David looking at the damage to the hospital in eastern Ukraine.

David, a volunteer and humanitarian health adviser with frontline aid charity UK-Med, said: “I find it unbelievable and depressing that a hospital would be deliberately attacked.

“The tank is being guarded as evidence of a war crime and I could not believe what I was seeing.

“I was shown round the wards and there was just devastation everywhere where the tank shells had hit.”

David talking to the hospital director.

David has been in Ukraine since March 14 and is helping to deliver the UK’s aid in the country.

He is no stranger to working on humanitarian missions in crisis countries, having been in Myanmar and Beirut after the explosion in 2020.

‘Been in warzones before – but not on this scale’

He said: “I’ve been in a couple of warzones before – but not on this scale.

“I don’t think you ever get used to going into conflict zones.

“I’m reasonably comfortable with seeing limb injuries, having worked in South Sudan and other places, but, oh my God, the scale of this.

“We walked into one hospital, and they said there were 200 people, but it felt like more.

“There were people with traumatic amputations, flesh burns, blast injuries, just horrific injuries. It’s the volume that is genuinely astounding.

“People break down in tears and you are almost in tears with them. I think it’s probably the strongest feelings I’ve had going anywhere.

David at the port in Beirut after the explosion in 2020.
David at the port in Beirut after the explosion in 2020.

“Very possibly this depth of feeling is because I’ve never been involved in a crisis like this that is so close to home.

“You are used to humanitarian deployments to conflict zones in Africa, but I never, ever expected to be doing this work in Europe.
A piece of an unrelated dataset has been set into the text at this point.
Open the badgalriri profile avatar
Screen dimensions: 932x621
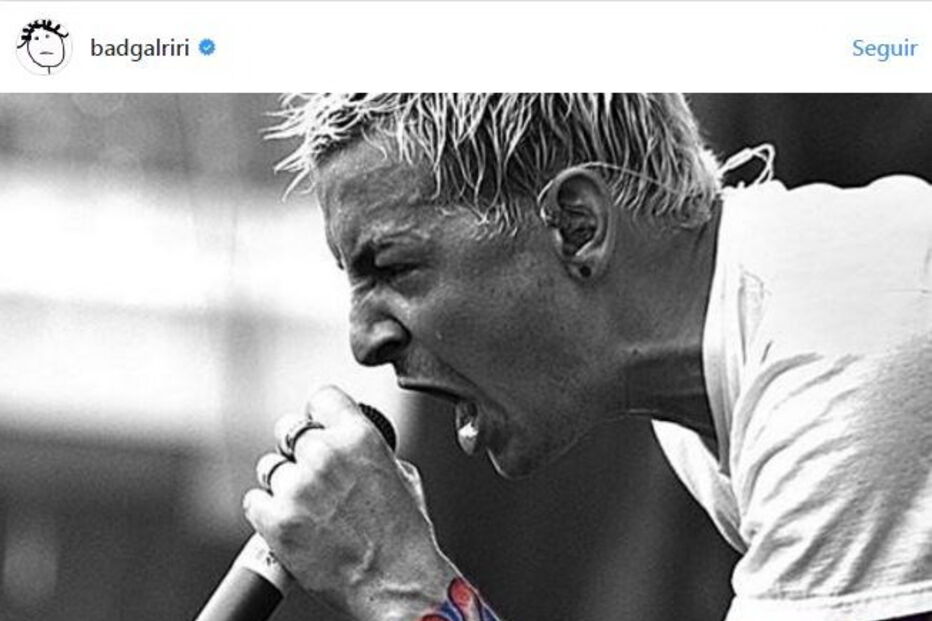[x=44, y=47]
This situation is unfathomable.”

David said he is aware of the risks he faces and is driven by his determination to help.

“Have I personally felt scared? I’d be a fool to say that I haven’t, but I wouldn’t say that I’ve been asked to go anywhere or do anything I don’t want to do,” he said.
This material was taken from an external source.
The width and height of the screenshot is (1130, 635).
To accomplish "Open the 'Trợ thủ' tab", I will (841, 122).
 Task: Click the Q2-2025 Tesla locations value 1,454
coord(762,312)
David Anderson during the Ebola response in Sierra Leone.
David Anderson during the Ebola response in Sierra Leone.

“My friends and family back home are obviously worried, and I can understand why.

“People are clearly concerned about my being here, but they all understand that this is what I want to do and the reasons why it is important we help.”

The Foreign, Commonwealth & Development Office has given UK-Med cash and supplies to help Ukraine’s medics deal with mass casualties.

Foreign secretary Liz Truss said: “The Kremlin continues to lie about deliberate attacks on Ukraine’s hospitals and the indiscriminate targeting of civilians.

“Now our vital humanitarian support will help save lives and deliver medical expertise to the frontline.”